Prices aren’t cheap, and Ford’s residual values aren’t the strongest, but the brand’s willingness to offer huge discounts will more than make up for that, making this an affordable car overall. In the past, you would have had to choose an Econetic model to ensure the lowest running costs, but such is the pace of change that the majority of Fiesta models – petrol and diesel – have CO2 emissions of less than 100g/km. All of these have average economy of more than 60mpg, with the most frugal (the Econetic) managing to eke more than 85 miles from a gallon of diesel. All this equates to low tax rates for both private and company car drivers, while some of the safety features (see below) qualify for lower ratings with some insurers.

Our rating: 5

7. Reliability

We haven’t heard any horror stories from Fiesta buyers concerning common faults, and the car has performed well in customer satisfaction surveys and reliability studies. For example, Warranty Direct’s Reliability Index places the Fiesta near the top of the scale for dependability. That sort of performance should provide buyers with plenty of confidence.

Our rating: 5

8. Safety

The Fiesta received a maximum five-star rating in Euro NCAP crash tests, but the real headline-grabbers are the bits and pieces that are available on top of the seven airbags that come as standard on every model. This includes Active City Stop – which helps drivers avoid low-speed collisions – and Emergency Assistance, which forms part of the SYNC system. Also available is MyKey, a system that allows several keys to operate the car, but with various settings (such as the car’s maximum speed, the volume of the stereo and so on) uniquely programmed to each key by the owner. This lets parents, for example, reduce the dangers faced by teenagers at the wheel.

Our rating: 5

9. Equipment

The Fiesta is available in very wide range of trims. Studio covers the basics, but little more, with Ford Easy Fuel (which prevents misfuelling), MP3-compatible CD player with aux and USB connections, front electric windows, electric mirrors and a 60:40 folding rear seat. Style adds remote locking, air-conditioning and a more adjustable driver’s seat, while Zetec models come with 15-inch alloys and a Quick Clear heated windscreen, and Zetec S adds a bodykit, 16-inch alloys, sports seats and sports suspension.

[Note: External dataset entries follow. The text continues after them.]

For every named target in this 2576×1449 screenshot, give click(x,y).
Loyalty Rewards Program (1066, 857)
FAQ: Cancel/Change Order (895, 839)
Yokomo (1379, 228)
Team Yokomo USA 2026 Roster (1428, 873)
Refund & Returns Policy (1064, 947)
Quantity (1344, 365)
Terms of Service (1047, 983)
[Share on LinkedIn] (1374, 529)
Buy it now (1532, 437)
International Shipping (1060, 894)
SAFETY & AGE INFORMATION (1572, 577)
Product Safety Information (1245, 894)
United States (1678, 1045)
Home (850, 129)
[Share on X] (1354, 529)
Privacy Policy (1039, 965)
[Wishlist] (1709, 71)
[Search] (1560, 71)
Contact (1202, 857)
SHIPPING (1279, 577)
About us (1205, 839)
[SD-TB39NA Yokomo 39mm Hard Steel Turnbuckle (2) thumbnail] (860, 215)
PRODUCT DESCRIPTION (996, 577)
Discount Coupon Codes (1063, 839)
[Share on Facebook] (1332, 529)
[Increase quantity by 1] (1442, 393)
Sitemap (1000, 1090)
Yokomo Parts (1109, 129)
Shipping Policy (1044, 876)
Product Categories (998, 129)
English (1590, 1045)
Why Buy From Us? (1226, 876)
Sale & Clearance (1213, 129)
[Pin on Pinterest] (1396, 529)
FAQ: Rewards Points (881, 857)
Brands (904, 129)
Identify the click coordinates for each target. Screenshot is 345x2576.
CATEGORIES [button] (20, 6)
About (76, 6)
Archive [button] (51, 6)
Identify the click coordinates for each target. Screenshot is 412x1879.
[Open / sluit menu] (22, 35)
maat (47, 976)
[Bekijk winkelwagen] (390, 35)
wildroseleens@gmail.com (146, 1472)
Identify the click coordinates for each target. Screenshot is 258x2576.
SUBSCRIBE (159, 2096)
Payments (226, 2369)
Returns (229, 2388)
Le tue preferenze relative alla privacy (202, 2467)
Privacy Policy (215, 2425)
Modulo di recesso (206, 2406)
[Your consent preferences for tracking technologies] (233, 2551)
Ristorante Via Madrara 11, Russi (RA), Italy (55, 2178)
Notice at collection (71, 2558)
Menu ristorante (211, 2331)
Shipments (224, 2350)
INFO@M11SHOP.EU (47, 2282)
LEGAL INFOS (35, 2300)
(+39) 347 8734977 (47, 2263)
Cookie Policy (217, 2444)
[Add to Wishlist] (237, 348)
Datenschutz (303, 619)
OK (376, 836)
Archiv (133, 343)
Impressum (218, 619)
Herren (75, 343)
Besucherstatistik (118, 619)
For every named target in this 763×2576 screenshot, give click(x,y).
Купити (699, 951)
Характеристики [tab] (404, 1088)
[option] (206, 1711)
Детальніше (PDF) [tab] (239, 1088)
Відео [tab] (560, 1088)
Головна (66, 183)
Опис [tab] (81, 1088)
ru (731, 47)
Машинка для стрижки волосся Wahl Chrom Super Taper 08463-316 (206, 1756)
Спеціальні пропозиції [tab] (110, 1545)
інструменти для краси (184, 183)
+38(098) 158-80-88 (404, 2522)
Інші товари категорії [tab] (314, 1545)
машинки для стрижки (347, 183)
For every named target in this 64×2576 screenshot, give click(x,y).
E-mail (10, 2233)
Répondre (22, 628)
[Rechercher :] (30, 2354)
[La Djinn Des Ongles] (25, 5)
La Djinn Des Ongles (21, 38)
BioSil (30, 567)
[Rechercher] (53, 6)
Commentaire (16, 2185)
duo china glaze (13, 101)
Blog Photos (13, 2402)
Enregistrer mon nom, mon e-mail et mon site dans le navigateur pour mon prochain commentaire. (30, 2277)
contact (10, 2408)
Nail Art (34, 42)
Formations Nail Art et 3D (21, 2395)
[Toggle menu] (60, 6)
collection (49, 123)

More luxurious is the Titanium with its power folding mirrors, chrome exterior trim, automatic wipers, digital radio, automatic air-con and cruise control, while range-topping Titanium X models feature keyless entry and part-leather upholstery.

Our rating: 4

10. Why buy?

The Ford Fiesta is very well built and good to look at, so there’s no surprise it is consistently one of Britain’s best-selling cars. Throw in the fact that it’s also cheap to run and exceptionally good to drive, and the Fiesta should certainly be on any supermini buyer’s shortlist.

Our rating: 5

Expert review 4.6stars

  • Exterior5
  • Interior4
  • Practicality4
  • Ride and handling5
  • Performance4
  • Running costs5
  • Reliability5
  • Safety5
  • Equipment4
  • Why buy?5

Our recommendations

Pick of the range

Fiesta 1.0T Ecoboost 100 Zetec 5dr

Provides everything you need from your Fiesta, for a reasonable price

Most Economical

Fiesta 1.6 TDCI 95 Zetec Econetic 5dr

This eco-special still has a strong, refined engine

Best Avoided

Fiesta 1.6 105 Powershift Titanium 3dr

This engine and gearbox combo gives poor economy and strangled performance

For us, the 99bhp Ecoboost engine provides everything you need – it’s perky, refined and very efficient. Zetec is our favourite trim thanks to its good looks and competitive luxury kit.